_EXTRACT TO READ_:

------------------------

# Eating out in restaruants



## NewHope25 (May 11, 2005)

The past 6 months as my SA got really bad, I've realized that it was really uncomfortable for me to sit in a restaurant and eat. It got so bad that I had to start making excuses to avoid eating out with friends and family. I felt horrible because I didn't know why all of a sudden I got really anxious in restaurants. But recently I have gone out to dinner with a couple of friends and found that I had no anxiety! This is truly a great triumph and accomplishment for me to overcome my SA. I felt great as I was sitting there eating, mentally noting to myself that I wasn't feeling anxious or turning red or anything. It really helped to give myself a pat on the back silently as I sat and ate. When I got to my car afterwards, I did a little cheer and smiled. I hope those of you reading this who relate can realize that one day you WILL be able to overcome your SA. I'm proof that the little things matter and should be recognized.


----------



## ghostgurl (Sep 20, 2004)

Great. :banana


----------



## mdenison (Nov 25, 2004)

I hadn't eaten out in a restaurant in over 2 years but since I got my xanax I've done it twice in the past few weeks. The first time it was like 4:30pm so no one was in there and I was only a little nervous, not nervous enough to quit eating and run outside. The second time was a few days ago and the restaurant was nearly empty when we got there so I was cool but about the time they brought our food the place just instantly packed. Nearly every table was taken and I had to stop eating once but continued after 3 or 4 minutes. Felt great!

------------------------

Stored items from a collection
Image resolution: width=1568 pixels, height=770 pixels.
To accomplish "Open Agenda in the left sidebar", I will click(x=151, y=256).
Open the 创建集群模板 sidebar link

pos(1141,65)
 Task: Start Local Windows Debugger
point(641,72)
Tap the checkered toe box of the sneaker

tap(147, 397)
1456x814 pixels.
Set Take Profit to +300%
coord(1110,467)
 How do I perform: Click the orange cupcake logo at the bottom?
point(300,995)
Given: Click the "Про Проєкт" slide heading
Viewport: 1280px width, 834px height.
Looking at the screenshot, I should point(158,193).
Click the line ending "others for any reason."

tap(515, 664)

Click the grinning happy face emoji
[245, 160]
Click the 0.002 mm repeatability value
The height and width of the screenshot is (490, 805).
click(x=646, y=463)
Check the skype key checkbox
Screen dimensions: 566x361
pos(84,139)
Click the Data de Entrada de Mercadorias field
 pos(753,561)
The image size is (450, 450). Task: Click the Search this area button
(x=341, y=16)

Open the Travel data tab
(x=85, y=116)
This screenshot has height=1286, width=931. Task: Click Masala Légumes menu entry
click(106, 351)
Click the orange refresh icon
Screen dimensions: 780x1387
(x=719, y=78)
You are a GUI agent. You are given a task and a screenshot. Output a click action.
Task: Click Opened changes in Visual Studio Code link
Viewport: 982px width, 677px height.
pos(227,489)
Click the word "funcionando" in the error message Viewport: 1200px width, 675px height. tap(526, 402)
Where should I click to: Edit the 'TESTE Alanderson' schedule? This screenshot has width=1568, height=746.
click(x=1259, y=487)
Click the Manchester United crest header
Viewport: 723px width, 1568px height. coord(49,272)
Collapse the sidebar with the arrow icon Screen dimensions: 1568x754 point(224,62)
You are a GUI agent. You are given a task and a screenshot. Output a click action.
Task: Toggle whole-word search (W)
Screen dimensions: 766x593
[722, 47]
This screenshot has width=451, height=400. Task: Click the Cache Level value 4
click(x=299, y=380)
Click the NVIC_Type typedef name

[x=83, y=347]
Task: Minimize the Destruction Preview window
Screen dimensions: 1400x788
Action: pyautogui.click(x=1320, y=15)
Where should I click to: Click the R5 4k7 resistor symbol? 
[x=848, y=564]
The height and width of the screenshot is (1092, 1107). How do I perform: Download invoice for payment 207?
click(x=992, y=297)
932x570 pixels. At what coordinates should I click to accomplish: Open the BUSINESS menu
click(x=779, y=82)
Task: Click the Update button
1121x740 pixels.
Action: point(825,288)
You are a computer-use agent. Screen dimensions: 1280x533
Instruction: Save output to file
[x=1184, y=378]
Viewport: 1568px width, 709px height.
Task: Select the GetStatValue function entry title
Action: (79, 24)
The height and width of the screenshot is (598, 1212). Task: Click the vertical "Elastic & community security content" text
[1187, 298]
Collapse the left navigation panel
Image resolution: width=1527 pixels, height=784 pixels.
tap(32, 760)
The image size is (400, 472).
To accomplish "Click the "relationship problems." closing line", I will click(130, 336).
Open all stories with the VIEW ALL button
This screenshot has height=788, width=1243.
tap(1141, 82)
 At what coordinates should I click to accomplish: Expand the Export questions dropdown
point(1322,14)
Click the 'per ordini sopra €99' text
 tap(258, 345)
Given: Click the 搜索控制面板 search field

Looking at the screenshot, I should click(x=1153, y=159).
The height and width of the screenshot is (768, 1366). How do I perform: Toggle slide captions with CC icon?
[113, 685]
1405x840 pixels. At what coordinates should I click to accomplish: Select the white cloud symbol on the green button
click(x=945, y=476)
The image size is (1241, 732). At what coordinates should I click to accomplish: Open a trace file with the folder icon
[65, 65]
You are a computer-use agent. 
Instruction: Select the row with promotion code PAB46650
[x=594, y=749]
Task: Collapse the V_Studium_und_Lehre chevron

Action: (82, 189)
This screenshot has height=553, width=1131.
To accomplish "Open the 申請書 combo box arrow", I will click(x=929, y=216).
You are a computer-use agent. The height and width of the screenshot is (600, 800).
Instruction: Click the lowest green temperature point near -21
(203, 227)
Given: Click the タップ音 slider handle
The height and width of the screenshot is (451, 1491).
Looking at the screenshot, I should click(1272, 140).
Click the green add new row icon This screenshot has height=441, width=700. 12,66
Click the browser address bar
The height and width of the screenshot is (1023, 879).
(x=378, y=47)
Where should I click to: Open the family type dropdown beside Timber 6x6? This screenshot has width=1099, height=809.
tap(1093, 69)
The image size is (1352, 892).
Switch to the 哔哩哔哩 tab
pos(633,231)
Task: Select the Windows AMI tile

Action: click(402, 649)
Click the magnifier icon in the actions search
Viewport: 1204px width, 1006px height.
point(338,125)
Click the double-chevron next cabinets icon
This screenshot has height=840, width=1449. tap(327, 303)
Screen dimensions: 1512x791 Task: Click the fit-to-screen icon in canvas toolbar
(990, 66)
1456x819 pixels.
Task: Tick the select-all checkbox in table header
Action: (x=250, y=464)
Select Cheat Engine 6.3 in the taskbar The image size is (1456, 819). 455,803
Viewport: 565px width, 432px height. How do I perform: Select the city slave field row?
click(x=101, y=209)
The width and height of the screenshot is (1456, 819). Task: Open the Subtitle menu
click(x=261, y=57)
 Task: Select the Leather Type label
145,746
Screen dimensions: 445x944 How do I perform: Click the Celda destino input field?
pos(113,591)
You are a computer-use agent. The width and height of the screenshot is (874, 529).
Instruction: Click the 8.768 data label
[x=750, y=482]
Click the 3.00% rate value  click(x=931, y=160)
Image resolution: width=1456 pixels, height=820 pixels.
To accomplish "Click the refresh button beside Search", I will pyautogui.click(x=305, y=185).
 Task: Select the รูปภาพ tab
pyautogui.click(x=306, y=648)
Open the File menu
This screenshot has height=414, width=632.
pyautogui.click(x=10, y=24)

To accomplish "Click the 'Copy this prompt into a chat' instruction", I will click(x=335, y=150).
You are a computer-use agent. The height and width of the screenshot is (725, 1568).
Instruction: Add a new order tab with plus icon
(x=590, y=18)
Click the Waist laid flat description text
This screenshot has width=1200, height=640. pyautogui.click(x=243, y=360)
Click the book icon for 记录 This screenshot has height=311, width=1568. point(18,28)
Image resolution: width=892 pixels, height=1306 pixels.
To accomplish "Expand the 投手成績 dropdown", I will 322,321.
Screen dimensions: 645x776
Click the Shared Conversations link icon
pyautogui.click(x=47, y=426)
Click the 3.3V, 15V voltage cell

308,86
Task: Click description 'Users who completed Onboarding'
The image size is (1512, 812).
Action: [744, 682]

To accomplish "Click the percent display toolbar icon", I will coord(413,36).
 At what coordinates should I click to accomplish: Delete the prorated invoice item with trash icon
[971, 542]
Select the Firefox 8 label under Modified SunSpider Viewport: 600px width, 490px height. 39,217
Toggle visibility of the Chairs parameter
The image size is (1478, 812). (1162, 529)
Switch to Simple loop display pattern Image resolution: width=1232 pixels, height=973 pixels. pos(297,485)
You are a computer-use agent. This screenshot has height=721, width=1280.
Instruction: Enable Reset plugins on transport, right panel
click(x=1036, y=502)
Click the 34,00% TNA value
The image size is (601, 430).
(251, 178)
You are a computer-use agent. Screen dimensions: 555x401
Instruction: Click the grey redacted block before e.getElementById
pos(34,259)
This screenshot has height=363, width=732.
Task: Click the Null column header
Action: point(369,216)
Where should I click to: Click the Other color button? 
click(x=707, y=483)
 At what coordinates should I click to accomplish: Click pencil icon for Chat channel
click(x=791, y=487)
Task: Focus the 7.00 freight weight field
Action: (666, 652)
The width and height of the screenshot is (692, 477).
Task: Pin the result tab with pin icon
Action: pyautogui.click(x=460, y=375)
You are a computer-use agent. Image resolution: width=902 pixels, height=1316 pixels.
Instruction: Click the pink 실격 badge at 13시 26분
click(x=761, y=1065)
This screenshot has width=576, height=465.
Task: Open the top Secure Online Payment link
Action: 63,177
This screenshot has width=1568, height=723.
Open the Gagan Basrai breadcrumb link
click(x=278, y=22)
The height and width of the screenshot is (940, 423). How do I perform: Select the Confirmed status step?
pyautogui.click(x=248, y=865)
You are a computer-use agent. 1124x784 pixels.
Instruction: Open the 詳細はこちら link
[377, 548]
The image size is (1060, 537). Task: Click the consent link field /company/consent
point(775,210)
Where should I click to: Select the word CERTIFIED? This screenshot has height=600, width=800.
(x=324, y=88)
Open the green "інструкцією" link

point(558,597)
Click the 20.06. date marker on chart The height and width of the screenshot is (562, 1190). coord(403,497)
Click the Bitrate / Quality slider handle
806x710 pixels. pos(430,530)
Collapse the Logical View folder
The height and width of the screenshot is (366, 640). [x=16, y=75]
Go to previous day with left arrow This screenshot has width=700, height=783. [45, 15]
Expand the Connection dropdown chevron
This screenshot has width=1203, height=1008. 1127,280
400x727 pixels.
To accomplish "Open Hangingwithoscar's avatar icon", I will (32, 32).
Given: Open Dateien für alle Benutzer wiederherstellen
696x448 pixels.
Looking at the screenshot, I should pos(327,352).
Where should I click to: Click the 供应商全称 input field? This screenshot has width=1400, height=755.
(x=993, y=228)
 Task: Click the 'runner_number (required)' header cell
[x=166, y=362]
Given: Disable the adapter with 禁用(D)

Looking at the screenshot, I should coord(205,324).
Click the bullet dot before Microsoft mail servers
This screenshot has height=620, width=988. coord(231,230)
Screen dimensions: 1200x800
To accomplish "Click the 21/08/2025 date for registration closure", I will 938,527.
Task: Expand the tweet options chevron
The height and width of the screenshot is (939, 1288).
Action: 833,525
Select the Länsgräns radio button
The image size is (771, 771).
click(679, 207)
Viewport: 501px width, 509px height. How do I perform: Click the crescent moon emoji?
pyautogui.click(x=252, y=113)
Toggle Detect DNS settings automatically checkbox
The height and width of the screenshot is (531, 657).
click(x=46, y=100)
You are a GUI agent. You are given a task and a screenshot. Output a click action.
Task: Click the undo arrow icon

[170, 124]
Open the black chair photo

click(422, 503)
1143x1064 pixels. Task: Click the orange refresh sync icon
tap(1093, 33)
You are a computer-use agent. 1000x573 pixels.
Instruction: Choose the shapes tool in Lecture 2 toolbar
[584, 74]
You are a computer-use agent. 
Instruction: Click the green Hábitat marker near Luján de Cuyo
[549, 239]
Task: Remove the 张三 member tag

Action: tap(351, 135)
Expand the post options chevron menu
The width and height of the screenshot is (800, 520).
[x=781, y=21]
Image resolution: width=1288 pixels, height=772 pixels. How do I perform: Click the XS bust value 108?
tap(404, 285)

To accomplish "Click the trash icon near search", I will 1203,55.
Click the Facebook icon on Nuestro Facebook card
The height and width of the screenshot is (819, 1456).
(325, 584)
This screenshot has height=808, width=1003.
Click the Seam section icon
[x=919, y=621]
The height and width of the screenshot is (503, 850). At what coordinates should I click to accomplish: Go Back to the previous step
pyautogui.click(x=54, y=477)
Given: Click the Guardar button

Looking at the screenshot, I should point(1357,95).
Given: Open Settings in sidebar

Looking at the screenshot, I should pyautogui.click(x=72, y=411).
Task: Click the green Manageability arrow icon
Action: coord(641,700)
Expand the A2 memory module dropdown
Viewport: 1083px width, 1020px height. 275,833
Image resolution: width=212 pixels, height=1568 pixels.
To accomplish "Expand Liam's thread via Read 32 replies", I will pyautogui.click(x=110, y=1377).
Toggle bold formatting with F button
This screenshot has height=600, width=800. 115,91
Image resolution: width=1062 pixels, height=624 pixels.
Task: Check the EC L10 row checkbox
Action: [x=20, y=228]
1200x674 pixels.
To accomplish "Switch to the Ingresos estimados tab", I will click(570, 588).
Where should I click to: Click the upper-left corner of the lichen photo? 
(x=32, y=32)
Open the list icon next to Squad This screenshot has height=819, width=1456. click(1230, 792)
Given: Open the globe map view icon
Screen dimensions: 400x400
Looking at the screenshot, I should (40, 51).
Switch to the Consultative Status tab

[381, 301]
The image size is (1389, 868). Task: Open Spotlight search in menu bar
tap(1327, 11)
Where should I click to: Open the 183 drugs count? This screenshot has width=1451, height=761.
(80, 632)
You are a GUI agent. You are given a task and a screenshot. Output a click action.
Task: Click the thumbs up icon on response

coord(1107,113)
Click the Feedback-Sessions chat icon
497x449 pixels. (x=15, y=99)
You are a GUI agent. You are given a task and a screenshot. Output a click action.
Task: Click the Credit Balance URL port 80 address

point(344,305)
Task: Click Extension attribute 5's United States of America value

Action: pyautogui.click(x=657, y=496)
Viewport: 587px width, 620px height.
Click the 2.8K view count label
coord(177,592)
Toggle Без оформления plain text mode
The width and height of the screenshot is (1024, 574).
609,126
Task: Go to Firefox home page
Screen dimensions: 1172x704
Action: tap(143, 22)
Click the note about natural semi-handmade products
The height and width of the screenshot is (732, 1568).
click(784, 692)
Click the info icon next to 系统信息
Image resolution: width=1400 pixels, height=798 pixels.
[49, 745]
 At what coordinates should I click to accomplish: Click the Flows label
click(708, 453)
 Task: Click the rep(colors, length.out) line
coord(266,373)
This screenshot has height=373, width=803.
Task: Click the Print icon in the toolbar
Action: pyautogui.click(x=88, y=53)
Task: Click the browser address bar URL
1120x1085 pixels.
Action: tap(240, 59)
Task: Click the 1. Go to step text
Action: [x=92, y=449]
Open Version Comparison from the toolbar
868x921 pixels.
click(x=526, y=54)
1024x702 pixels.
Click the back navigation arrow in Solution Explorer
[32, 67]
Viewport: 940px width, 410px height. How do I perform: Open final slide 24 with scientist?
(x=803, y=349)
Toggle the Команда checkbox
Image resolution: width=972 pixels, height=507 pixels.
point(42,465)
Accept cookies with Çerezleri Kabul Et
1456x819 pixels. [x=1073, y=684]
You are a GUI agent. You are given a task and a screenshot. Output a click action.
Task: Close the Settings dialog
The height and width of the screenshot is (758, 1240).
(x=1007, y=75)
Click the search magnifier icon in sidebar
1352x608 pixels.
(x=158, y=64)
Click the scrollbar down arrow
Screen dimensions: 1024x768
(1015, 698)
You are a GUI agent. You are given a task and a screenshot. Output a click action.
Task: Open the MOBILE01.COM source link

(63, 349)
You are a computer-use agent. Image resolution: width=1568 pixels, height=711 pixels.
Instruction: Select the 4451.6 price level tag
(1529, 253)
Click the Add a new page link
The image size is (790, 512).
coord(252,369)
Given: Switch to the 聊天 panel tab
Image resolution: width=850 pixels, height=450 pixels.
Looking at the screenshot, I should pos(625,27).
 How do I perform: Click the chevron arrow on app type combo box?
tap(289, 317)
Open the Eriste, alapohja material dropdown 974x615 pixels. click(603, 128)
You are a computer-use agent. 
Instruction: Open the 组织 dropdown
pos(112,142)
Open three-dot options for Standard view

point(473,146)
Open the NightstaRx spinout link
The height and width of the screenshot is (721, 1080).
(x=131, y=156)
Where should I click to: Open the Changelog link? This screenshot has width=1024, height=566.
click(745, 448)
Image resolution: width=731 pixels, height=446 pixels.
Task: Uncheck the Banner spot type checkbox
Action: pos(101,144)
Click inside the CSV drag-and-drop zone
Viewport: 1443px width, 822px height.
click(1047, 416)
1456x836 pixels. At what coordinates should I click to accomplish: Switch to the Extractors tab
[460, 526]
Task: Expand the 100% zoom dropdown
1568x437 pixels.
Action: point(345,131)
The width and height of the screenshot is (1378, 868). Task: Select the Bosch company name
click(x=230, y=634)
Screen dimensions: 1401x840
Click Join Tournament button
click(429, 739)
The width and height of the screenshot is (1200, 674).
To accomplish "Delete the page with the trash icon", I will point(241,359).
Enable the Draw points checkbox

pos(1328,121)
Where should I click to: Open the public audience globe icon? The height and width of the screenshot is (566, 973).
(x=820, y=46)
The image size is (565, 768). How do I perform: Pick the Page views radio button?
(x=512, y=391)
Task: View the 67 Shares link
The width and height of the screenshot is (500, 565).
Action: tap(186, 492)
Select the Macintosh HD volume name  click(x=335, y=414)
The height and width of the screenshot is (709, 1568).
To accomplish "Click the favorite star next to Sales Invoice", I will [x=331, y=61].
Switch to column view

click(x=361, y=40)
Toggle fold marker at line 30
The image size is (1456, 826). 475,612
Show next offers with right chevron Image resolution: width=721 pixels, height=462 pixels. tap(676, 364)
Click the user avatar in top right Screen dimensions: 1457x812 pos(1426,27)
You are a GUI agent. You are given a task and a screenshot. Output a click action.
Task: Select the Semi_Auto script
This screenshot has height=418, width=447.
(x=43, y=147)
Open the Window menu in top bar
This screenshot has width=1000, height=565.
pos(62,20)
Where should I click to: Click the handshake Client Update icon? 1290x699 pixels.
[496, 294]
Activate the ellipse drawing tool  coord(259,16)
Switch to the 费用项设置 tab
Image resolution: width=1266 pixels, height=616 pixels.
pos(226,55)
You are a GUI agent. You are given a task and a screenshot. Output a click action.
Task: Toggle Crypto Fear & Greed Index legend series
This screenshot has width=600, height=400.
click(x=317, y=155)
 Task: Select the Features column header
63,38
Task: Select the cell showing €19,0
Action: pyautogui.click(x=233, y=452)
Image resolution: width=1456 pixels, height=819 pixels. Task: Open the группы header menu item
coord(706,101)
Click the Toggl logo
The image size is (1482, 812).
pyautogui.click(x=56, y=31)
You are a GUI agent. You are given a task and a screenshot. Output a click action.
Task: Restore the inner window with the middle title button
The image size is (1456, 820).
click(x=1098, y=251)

------------------------

_TASK DESCRIPTION_: Write what comes next in the forum thread above about eating out in restaurants, picking up after its final sentence.

_EXERCISE ANSWER_:
----------



## Collette (Jun 6, 2005)

Well done New hope, thats a great achievement :banana :banana


----------



## Anxiety75 (Feb 10, 2004)

That is nice to hear because I have a problem eating in front of a lot of people at the same table out in public. I don't worry too much about others around me,maybe a little.


----------



## Melusine (Jun 19, 2004)

I never eat out, my sister tries to pull me out to go with her to dinner sometimes, i always refused. I don't remember the last time i ate it, but it was a long time ago. I prefer homecooking, you never know how clean some people's hands are either..gah...i know i'm just being paranoid.
I have little to no anxiety shopping, though.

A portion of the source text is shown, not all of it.